↓↓↓

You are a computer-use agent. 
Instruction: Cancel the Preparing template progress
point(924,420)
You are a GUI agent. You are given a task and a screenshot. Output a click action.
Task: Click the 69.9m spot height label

↑↑↑

__Task instructions__.
Exact copies of all the records are required.

__Worked solution__.
You are a computer-use agent. 
Instruction: Cancel the Preparing template progress
point(924,420)
You are a GUI agent. You are given a task and a screenshot. Output a click action.
Task: Click the 69.9m spot height label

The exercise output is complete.